In 2009, NASA launched the Lunar Reconnaissance Orbiter (LRO). It also detected water ice on the Moon’s poles using the onboard radar, ultraviolet detector as well as the neutron spectrometer. LRO has been orbiting the Moon for over a decade now, longer than any other orbiter. The LRO team has published an extensive atlas of PSRs, laying the groundwork for future exploration and settlement on the Moon.

Like Chandrayaan 1’s impact probe, LRO carried an impactor too, called LCROSS. In 2009, its upper stage deliberately impacted one of the PSRs on the Moon’s south pole. The other half of LCROSS followed and studied the plume of moondust the crash kicked up. It was found to contain 155 kilograms of water.

Artist’s rendering of LCROSS following its upper stage en route to impact the Moon in 2009. Credit: NASA
LCROSS image showing the ejected plume caused by the impact of its separated upper stage on the Moon. It had 155 kilograms of water. Credit: NASA

Using this result and other observations, scientists estimated all the PSRs together must host at least 600 billion kg of water ice, equivalent to 240,000 Olympic-sized swimming pools.

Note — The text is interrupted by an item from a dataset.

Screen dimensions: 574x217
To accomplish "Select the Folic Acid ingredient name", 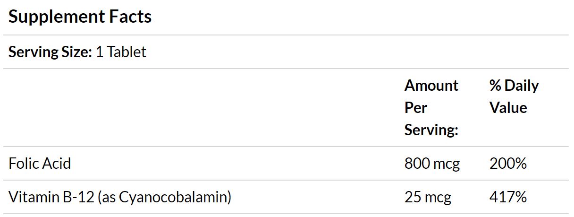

India’s Chandrayaan 2 orbiter, orbiting the Moon since 2019, intends to extend our knowledge of water on the Moon. Its enhanced infrared spectrometer will build a global, high-resolution map of water concentrations in the lunar soil, and also determine the specific water-bearing minerals present. With Chandrayaan 2’s long-term observations, scientists want to learn how the lunar soil’s water content changes in response to changes in the lunar environment. The orbiter’s upgraded radar will better map the water ice in the PSRs. With twice as much penetration depth and higher resolution, it will quantify the amount of accessible water trapped in these cold regions, something no one has adequately done yet.

Living on the Moon awaits

The story of finding water on the Moon spans at least two decades and multiple space agencies, culminating in renewed lunar exploration plans across the world. The lunar science and exploration communities agree that we can harness water ice on the Moon for future habitat needs. Using solar power generated by the habitats, we can also split the water ice into hydrogen and oxygen to use as rocket fuel. But before we plan habitats on the Moon, we need to know more about the exact nature of its water ice.

Surface missions that explore PSRs up-close, like NASA’s upcoming VIPER rover, are the next logical step towards building sustainable habitats on the Moon. It will physically study and map water ice deposits to not only inform us how we can extract the water to sustainably live on the Moon but also provide insights into the history and origin of water in the inner solar system, including Earth.

In the long run, as we develop technologies to harness water ice, we can not just settle on the Moon but across the solar system. We should be glad our nearest neighbor has plenty of water; we can’t keep dragging everything out of Earth’s gravitational pull for eternity.